Он довольно быстро адаптировался к американской действительности при поддержке небольшой православной общины Нью-Йорка, и потекла ежедневная жизнь приходского священника.
Что он сделал на этом посту? За первые три года он присоединил к Православной Церкви 86 униатов и 5 католиков, а число постоянных прихожан в храмах прихода достигло 215 человек в Чикаго и 88 в Стриторе. При обоих храмах были созданы детские церковные школы, в которых обучались более 20 учеников, и во время работы общеобразовательных школ занятия шли по субботам, а в каникулы каждый день.
С 1 апреля 1897 года отец Иоанн был назначен членом нового цензурного комитета епархии Аляски и Алеутских островов и стал приводить в порядок церковные книги на русском, украинском и английском языках. 22 мая 1899 года указом святителя Тихона он был назначен председателем Совета взаимопомощи священнослужителям епархии.
Святитель Тихон, будущий Патриарх Московский, вступил на Алеутскую и Аляскинскую кафедру осенью 1898 года, и уже в первые месяцы лично побывал во всех приходах своей епархии.
Именно святитель Тихон удовлетворил очередное прошение отца Иоанна об отпуске в Россию и с 15 января по 15 мая 1900 года Иван Александрович пробыл на родине.
Кроме встреч с родными и друзьями по училищу и академии, за эти четыре месяца он собрал средства для строительства нового храма и православного кладбища в Чикаго (50.000$ – очень значительную для того времени сумму), для которого уже было выбрано место, и строительство которого отцом Иоанном уже было благословлено Тихоном.
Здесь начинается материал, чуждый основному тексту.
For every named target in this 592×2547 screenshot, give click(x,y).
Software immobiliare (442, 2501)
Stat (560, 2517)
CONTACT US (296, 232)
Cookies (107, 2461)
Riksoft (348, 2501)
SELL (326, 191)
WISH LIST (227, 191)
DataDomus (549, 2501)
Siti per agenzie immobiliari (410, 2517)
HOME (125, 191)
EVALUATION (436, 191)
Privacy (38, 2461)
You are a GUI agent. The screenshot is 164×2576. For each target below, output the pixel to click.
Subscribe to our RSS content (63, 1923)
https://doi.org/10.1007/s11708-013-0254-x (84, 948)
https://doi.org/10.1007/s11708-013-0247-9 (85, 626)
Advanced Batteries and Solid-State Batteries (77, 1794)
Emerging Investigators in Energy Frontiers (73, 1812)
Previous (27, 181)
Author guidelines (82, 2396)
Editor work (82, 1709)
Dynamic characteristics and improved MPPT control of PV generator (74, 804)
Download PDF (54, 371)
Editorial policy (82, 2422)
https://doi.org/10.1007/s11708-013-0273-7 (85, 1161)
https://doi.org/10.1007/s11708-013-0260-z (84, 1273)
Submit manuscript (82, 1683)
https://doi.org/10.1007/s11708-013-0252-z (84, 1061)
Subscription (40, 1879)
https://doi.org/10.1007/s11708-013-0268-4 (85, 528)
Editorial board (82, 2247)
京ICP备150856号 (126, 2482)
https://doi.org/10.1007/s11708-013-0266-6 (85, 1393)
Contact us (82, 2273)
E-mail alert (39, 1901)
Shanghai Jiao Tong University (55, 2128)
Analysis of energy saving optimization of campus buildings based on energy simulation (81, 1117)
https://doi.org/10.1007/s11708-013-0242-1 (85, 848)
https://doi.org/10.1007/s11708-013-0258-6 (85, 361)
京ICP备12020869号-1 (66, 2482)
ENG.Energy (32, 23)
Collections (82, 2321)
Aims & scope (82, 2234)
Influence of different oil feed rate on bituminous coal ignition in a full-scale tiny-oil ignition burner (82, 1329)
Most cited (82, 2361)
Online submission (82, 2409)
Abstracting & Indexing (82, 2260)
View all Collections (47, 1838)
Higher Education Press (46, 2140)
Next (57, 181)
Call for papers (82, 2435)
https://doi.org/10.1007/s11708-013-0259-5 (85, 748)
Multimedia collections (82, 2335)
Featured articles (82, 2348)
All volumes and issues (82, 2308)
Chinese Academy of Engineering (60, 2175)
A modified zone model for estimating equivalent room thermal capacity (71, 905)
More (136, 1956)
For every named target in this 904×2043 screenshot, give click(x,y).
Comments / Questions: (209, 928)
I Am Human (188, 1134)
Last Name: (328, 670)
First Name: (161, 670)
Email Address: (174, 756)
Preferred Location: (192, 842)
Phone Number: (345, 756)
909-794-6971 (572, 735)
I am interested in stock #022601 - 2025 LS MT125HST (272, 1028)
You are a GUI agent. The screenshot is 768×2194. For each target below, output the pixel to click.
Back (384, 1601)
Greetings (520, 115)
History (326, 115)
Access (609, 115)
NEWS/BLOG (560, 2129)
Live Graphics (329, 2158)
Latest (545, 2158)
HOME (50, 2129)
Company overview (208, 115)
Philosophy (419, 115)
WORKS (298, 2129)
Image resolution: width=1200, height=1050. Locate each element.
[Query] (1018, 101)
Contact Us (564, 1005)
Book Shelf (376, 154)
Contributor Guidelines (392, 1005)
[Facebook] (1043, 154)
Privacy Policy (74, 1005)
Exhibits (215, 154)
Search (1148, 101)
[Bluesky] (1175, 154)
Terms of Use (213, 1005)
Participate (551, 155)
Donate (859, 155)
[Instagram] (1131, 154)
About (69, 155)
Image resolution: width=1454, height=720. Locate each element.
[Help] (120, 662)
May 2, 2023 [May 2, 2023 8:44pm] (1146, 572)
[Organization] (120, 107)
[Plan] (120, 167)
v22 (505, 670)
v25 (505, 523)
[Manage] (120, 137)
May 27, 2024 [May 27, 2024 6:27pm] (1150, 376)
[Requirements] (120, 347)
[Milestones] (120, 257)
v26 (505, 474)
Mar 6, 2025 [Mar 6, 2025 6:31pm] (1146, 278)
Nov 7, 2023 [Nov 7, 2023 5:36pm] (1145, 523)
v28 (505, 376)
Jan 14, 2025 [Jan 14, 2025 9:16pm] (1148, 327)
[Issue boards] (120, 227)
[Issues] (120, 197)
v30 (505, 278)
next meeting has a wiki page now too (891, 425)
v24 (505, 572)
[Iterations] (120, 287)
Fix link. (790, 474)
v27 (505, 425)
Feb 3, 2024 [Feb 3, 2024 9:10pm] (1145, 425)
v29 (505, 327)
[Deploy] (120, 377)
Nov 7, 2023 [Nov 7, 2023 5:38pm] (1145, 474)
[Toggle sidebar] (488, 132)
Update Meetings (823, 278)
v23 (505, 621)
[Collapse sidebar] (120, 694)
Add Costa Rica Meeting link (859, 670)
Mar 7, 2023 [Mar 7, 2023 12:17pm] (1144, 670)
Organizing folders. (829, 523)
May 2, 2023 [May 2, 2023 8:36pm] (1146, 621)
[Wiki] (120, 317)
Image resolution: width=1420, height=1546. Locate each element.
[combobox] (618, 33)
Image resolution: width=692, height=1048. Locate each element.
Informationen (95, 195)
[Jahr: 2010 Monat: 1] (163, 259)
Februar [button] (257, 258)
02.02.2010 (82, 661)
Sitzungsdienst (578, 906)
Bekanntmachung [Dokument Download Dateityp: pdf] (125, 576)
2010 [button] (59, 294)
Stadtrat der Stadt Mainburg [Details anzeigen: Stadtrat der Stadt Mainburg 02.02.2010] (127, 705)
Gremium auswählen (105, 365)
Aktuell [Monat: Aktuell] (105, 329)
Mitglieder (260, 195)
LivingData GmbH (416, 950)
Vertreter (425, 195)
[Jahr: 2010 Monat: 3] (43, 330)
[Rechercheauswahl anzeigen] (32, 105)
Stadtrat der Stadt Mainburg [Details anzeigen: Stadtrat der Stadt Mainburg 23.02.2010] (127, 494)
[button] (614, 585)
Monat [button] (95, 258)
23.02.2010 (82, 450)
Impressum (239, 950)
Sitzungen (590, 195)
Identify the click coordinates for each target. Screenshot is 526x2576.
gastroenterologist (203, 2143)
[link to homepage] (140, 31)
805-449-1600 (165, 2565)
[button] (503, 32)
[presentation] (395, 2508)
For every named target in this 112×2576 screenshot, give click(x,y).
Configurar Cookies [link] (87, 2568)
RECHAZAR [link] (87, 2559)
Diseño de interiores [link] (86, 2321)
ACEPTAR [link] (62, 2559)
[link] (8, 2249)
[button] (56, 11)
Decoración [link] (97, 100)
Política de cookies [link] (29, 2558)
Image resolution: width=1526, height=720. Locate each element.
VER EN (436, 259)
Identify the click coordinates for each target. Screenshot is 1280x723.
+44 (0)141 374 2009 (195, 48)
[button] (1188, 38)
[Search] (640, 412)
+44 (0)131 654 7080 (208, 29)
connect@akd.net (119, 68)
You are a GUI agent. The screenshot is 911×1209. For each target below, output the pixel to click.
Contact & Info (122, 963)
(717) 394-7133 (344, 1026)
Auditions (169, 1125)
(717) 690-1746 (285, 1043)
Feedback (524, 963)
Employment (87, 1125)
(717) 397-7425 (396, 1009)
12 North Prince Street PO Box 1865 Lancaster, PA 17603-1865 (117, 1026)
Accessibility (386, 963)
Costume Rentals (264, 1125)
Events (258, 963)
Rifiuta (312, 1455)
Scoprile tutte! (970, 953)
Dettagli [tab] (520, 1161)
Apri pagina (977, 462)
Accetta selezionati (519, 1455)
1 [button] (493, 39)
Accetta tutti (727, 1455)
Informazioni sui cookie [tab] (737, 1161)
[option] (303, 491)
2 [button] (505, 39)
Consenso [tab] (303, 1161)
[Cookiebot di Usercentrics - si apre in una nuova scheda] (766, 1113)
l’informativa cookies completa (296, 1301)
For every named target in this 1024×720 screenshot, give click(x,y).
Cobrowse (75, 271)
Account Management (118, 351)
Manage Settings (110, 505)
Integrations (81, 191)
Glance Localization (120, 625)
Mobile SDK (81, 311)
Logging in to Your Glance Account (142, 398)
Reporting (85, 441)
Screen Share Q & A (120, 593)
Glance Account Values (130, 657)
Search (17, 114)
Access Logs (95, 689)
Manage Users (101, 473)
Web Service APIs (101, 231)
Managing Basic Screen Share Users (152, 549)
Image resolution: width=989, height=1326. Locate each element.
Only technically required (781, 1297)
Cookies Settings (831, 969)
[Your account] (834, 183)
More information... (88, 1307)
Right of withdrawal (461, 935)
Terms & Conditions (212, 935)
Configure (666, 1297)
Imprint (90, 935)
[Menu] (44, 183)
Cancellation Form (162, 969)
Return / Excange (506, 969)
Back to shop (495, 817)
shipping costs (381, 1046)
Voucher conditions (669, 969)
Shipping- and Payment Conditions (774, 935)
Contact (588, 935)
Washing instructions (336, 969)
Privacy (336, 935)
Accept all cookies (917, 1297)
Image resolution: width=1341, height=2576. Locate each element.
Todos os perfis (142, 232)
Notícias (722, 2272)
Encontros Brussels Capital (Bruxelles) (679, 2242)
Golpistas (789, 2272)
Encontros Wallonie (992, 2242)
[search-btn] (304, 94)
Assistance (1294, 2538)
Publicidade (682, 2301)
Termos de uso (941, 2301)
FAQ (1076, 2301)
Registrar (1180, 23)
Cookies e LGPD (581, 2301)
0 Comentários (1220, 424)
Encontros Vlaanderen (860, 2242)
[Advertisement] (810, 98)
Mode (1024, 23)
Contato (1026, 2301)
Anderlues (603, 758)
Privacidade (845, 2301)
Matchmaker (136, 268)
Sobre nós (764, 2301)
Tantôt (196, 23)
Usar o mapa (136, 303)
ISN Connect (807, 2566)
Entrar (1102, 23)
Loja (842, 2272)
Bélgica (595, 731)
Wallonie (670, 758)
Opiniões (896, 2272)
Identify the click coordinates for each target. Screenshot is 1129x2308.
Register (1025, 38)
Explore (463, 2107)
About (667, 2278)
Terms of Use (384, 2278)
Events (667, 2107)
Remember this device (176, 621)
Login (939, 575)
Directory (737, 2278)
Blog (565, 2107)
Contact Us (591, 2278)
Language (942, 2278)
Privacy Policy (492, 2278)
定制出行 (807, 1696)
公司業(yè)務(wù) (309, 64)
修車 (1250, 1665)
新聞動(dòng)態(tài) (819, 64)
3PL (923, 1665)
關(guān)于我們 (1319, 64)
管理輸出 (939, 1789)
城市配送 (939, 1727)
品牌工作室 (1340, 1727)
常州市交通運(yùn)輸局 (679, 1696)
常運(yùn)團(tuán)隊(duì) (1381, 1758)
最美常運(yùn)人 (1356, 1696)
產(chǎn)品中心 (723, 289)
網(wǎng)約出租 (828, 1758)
По возвращении в Америку Кочуров приступил к возведению нового храма, на закладку которого 31 марта 1902 года прибыл святитель Тихон. В 1903 году строительство было завершено, святитель Тихон освятил храм в честь Пресвятой Троицы, и это событие стало праздником для всей русской православной епархии в Северной Америке. А 6 мая 1903 года по рекомендации Святителя Тихона отец Иоанн был награждён орденом Святой Анны III степени.
В феврале 1904 года Кочурова назначили председателем ревизионной комиссии епархии, а в июне 1905 он уже готовил встречу епархиального духовенства во главе с Тихоном, во время которой в торжественной обстановке обсуждались вопросы первого Совета в истории епархии Северной Америки и Алеутских островов.
В 1905 году 20 июля вся епархия праздновала десятилетие служения Ивана Кочурова в Америке, где 9 лет он был единственным священником в приходах Чикаго и Стритора (фактическая дата юбилея 27 августа). В церкви Святого Михаила, при стечении всего духовенства епархии под председательством епископа Бруклина отец Иоанн был награждён золотым наперсным крестом. Поздравляя отца Иоанна с юбилеем, епископ Бруклина сказал:
«Оставив родину, Вы пришли на эту чужую землю, чтобы отдать ей всю свою юношескую энергию, посвятить все свои силы и вдохновение. Тяжёлое наследие Вам досталось: церковь в Чикаго была полуразрушена, прихожане были разбросаны по всей огромной территории города. Вы мужественно возжигали священный духовный огонь в небольшой группе верующих, забывая о себе самом: плохое состояние Вашего дома, из ветхих стен и полов которого задували ветра и сквозила сырость, повлияло на Ваше здоровье и здоровье Вашей семьи. Ваши дети и жена постоянно болели, а приступы ревматизма у Вас, казалось, хотят уничтожить последние Ваши силы.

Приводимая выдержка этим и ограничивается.